I ask because of the different rules applying to other royal or imperial houses -- e.g. Russia, the UK, and Denmark. The highest rank and titles in the first two have traditionally been restricted to children and grandchildren through sons of sovereigns. Male-line great-grandchildren have been princes with the qualifying rank of only Highness -- exceptions being those born direct heirs to thrones (e.g. King Edward VIII of Great Britain).
And thanks to Letters Patent issued by King George V, this is now a discontinued practice in Great Britain: the Earl of Saint Andrews was not born HH Prince George of Kent. Moreover, some members of the British royal family entitled to style themselves with the title Princ(ess) are using lesser titles -- e.g. the children of the Earl of Wessex.
Evidently the Danish royal house has been more restrictive than the British, in that grandchildren through younger sons of sovereigns are only Highnesses -- although they are princes. This is true even of great-grandchildren through eldest sons -- unless they are born direct heirs to the throne (e.g. King Frederik IX).
If the Danish system applied to Bavaria, the children of Prince Luitpold and Prince Adalbert (younger sons of King Ludwig I) would have been only Highnesses. But even granted that they would have been Royal Highnesses in the British system, their own children would have been only Highnesses (since their nearest sovereign ancestor would have been only a great-grandfather).
The man we know in history as King Ludwig III did not succeed to the Bavarian throne until 1913, by which time he was already a grandfather. This means that his children would have been elevated in their qualifying rank from Highness to Royal Highness only then. And only the children of his eldest son (Crown Prince Rupprecht) would have been Royal Highnesses in the Danish system.

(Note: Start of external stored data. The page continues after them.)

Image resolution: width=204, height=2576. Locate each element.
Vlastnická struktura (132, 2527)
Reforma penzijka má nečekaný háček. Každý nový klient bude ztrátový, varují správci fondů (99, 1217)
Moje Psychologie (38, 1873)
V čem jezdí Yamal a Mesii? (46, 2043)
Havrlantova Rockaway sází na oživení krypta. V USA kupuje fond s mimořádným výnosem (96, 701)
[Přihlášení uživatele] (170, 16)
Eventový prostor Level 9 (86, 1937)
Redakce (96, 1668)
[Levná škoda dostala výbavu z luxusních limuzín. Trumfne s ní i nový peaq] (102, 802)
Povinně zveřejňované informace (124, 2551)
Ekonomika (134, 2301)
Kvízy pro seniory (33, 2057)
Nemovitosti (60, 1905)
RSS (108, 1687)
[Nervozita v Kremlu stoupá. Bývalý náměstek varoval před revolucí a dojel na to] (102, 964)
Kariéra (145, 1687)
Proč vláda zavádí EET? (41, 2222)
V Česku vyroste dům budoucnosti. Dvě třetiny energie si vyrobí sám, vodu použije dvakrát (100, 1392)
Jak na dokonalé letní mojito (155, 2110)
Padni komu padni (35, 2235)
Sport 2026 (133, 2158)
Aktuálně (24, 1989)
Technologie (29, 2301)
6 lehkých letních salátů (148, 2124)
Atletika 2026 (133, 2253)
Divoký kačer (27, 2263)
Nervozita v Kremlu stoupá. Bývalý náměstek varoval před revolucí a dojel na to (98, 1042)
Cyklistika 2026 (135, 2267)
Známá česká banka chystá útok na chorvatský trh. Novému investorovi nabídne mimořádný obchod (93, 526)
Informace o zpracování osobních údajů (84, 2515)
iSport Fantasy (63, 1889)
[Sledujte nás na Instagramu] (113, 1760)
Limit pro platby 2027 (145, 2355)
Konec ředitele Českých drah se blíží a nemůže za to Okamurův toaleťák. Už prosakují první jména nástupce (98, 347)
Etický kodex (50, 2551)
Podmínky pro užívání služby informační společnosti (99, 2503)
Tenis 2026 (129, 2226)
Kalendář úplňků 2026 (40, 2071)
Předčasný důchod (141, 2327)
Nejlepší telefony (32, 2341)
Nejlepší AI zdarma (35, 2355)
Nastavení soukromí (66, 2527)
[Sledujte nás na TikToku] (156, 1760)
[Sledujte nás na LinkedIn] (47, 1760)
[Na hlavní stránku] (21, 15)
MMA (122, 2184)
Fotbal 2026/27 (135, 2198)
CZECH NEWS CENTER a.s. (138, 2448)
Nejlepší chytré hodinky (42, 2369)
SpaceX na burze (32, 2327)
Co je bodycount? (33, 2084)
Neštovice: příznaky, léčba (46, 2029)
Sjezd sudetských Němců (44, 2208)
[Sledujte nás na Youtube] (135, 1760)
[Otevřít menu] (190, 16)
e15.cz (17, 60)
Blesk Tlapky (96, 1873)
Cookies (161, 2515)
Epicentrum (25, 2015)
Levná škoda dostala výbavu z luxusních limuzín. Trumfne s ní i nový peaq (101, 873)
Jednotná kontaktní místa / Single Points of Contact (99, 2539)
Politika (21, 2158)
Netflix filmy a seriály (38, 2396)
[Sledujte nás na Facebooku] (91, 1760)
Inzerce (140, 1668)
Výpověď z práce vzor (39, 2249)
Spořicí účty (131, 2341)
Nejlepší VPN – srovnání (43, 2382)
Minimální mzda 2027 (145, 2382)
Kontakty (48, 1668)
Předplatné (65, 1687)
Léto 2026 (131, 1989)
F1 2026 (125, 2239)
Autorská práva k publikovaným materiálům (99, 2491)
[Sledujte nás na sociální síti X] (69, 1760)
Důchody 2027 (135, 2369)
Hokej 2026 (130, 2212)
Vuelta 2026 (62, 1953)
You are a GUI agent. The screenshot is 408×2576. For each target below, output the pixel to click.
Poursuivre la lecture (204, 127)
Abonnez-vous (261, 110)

But even granted that his grandchildren through Prince Franz (who in 1912 married Princess Isabella of Croÿ) would have become Royal Highnesses in the British system, his great-grandchildren (excepting possibly those through Rupprecht) would have been only Highnesses.
And the grandchildren of Prince Regent Luitpold through his younger sons (Prince Leopold, who married Archduchess Gisela of Austria, daughter of Emperor Franz Joseph, and Prince Arnulf, who married Princess Theresa of Liechtenstein) would have forever remained only Highnesses -- just like the grandchildren of his younger brother, Prince Adalbert (1828-1875).

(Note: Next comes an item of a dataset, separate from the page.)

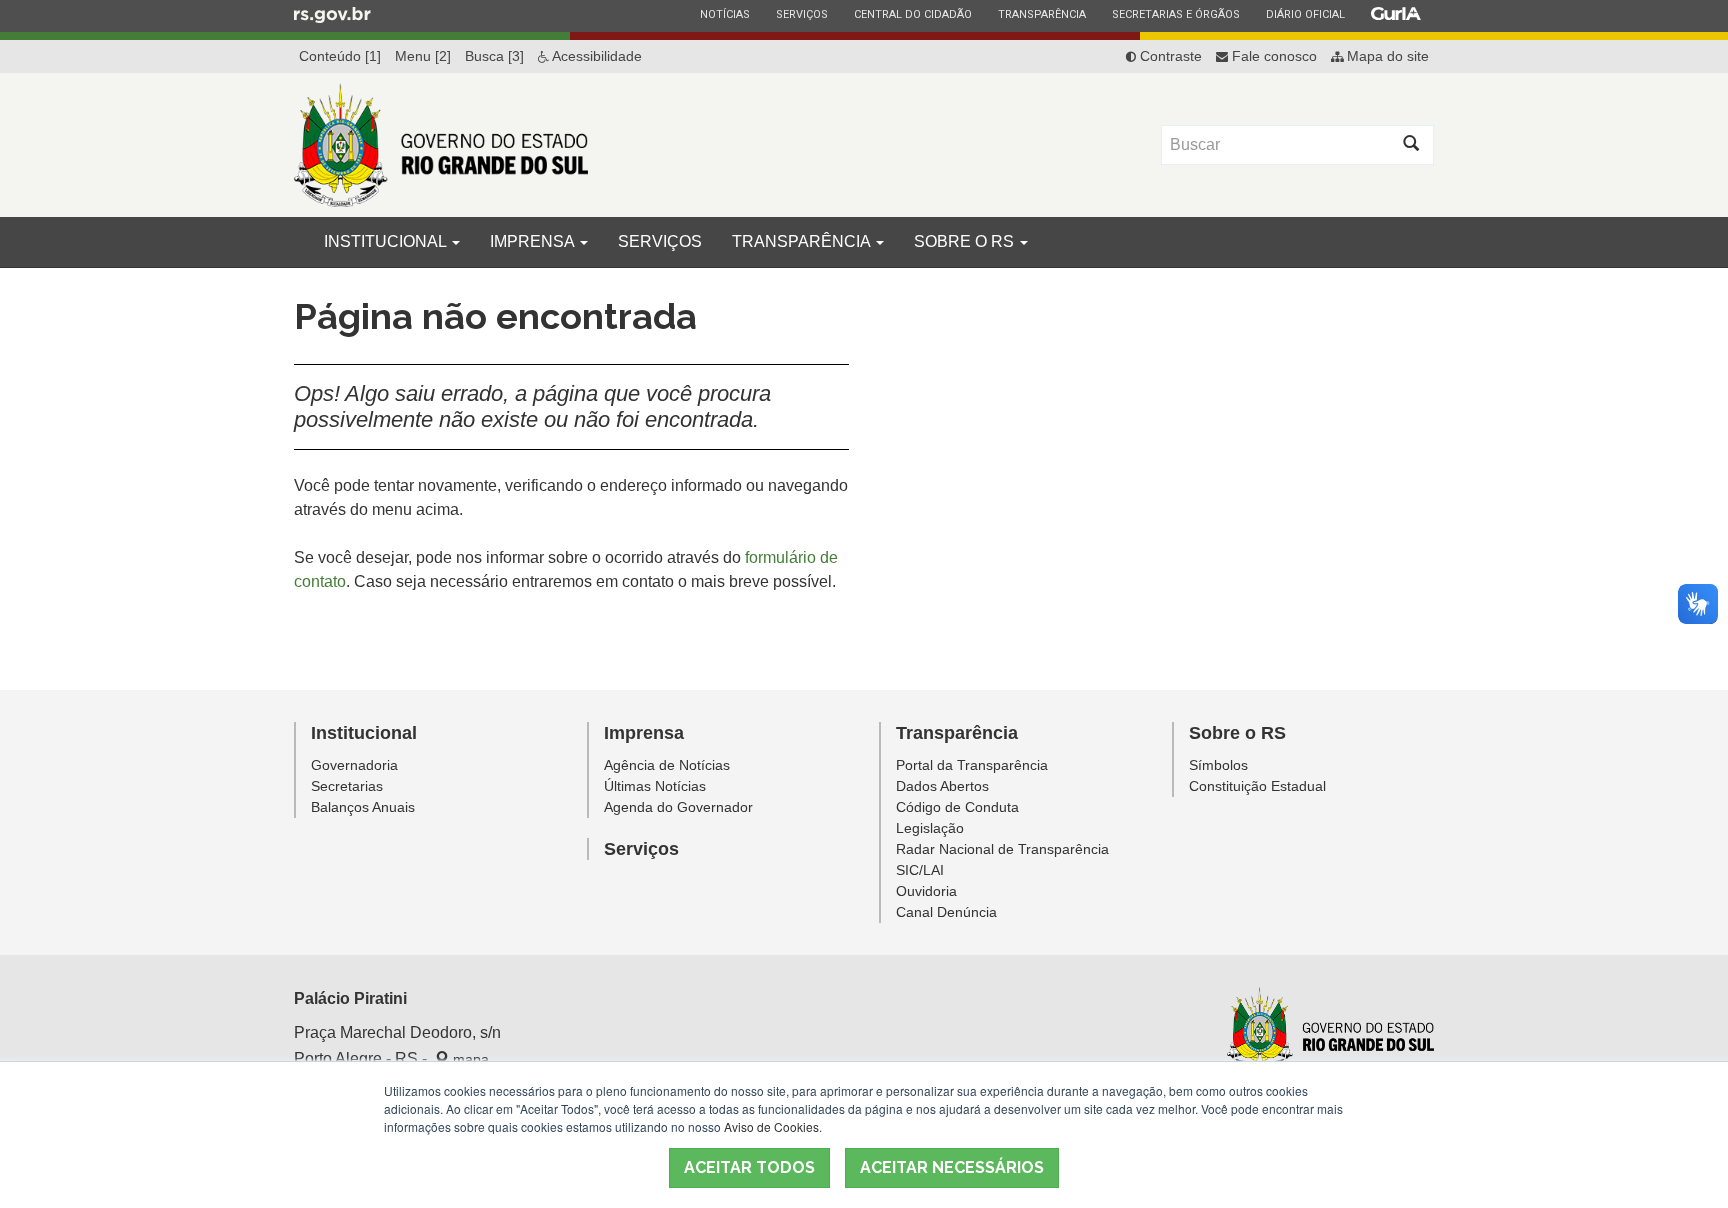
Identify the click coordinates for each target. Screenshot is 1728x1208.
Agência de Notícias (667, 765)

As it was, it all appears to have been a moot point, since Bavaria allowed the full style HRH Prince(ss) for all cadet members of the royal (if not ducal) house -- correct?

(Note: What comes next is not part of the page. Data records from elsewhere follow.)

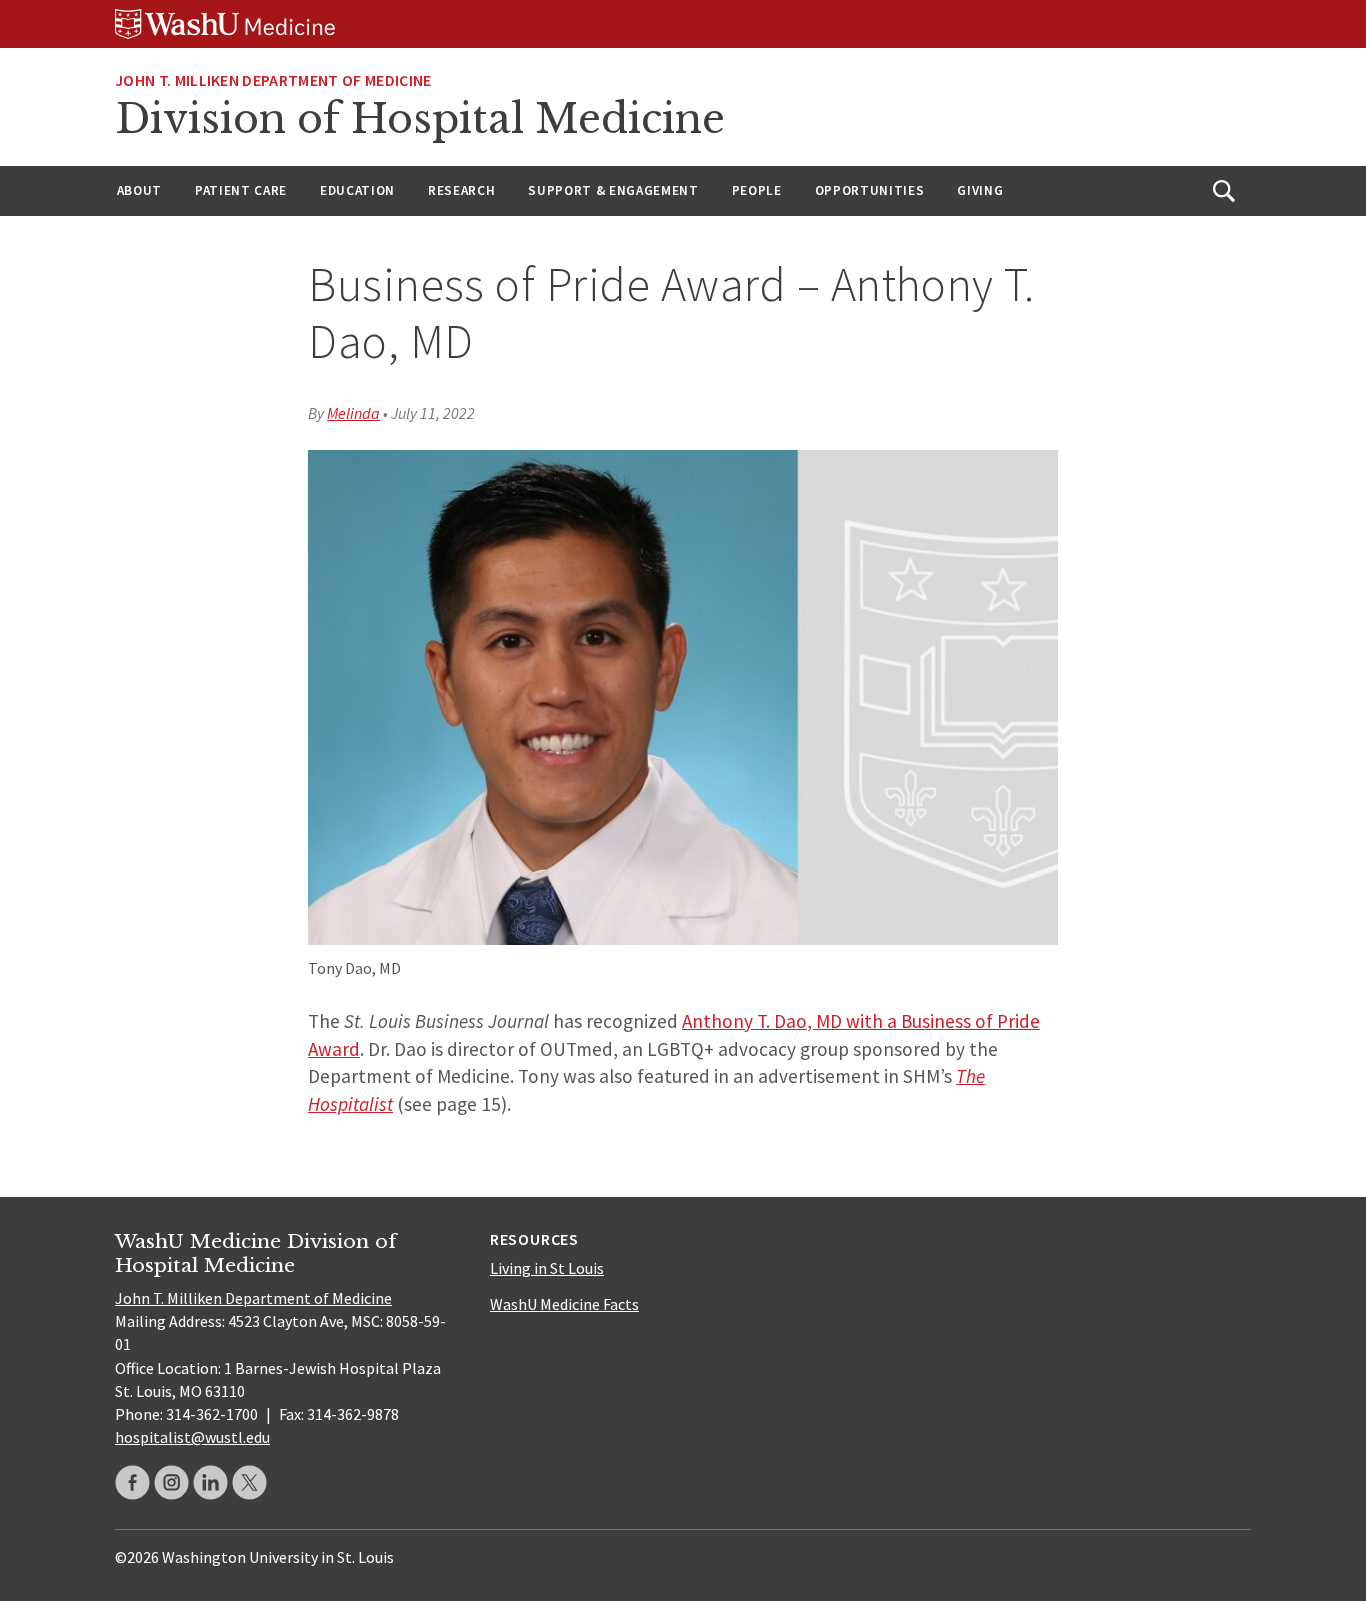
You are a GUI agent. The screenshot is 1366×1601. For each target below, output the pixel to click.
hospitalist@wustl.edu (192, 1437)
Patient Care (241, 190)
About (139, 190)
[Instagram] (171, 1482)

Well: we know that neither of the two "mad" kings (the sons and successors of Maximilian II) ever married and had children of his own.
Ludwig II and Otto, between them, failed to produce a single heir to the throne. So it was up to their cousins to secure the continuance of the royal dynasty by marrying and having children. Since they themselves never bred any princes or princesses of their own, perhaps it was poetic justice that there will were Wittelsbachs of the next generation (and the generation after) who were born Royal Highnesses ...
As I understand, Crown Prince Rupprecht married twice -- his first wife (Duchess Marie Gabrielle in Bavaria) dying young before becoming crown princess. So all five of their children were born during the regency period of his grandfather, Prince Luitpold. But despite the fact that their nearest sovereign ancestor within the house of Wittelsbach, as of their births, was their patrilineal great-great-grandfather (King Ludwig I), all were styled from the beginning with the title Princ(ess) of Bavaria, with the qualifying rank of Royal Highness.
I'm assuming this to have been the case -- correct?